- _EXERCISE_:
Print exactly the lines from the one containing "Click the Óleo" through the last line of the records below, both included, and nothing else; omit any pictures.

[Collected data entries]

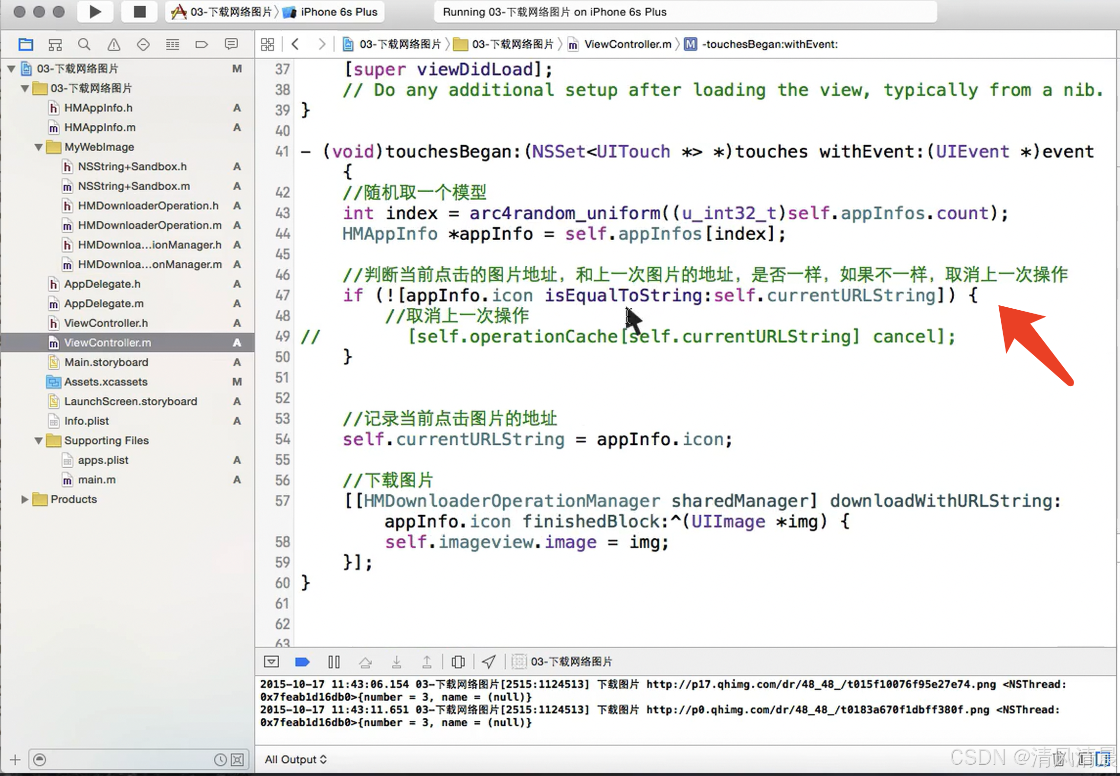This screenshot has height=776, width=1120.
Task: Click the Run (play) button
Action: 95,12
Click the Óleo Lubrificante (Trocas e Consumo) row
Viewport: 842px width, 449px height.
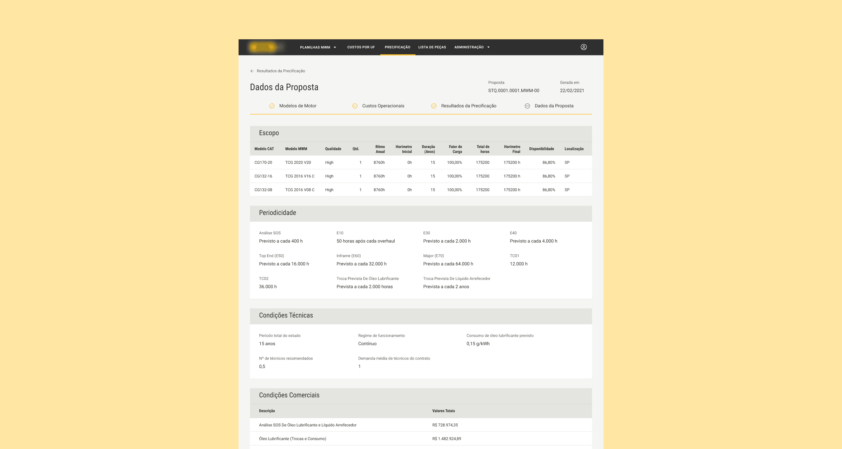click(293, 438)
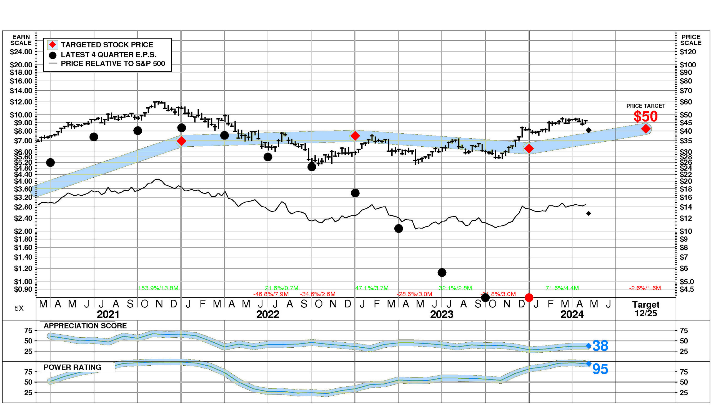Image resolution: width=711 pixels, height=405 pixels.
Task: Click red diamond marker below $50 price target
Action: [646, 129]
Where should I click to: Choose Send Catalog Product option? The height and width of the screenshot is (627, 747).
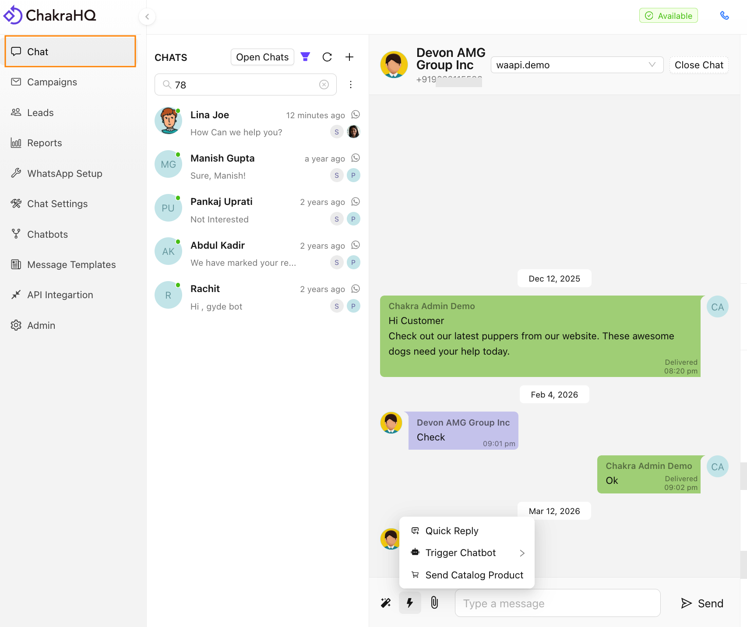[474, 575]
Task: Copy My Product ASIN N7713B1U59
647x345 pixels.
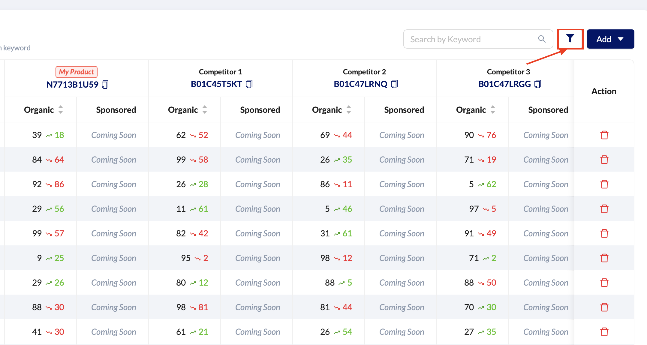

- _TASK OUTPUT_:
Click the Óleo Lubrificante (Trocas e Consumo) row
Viewport: 842px width, 449px height.
click(293, 438)
Image resolution: width=711 pixels, height=405 pixels.
Task: Click red diamond marker below $50 price target
Action: [646, 129]
Where should I click to: Choose Send Catalog Product option? The height and width of the screenshot is (627, 747).
[474, 575]
Task: Copy My Product ASIN N7713B1U59
647x345 pixels.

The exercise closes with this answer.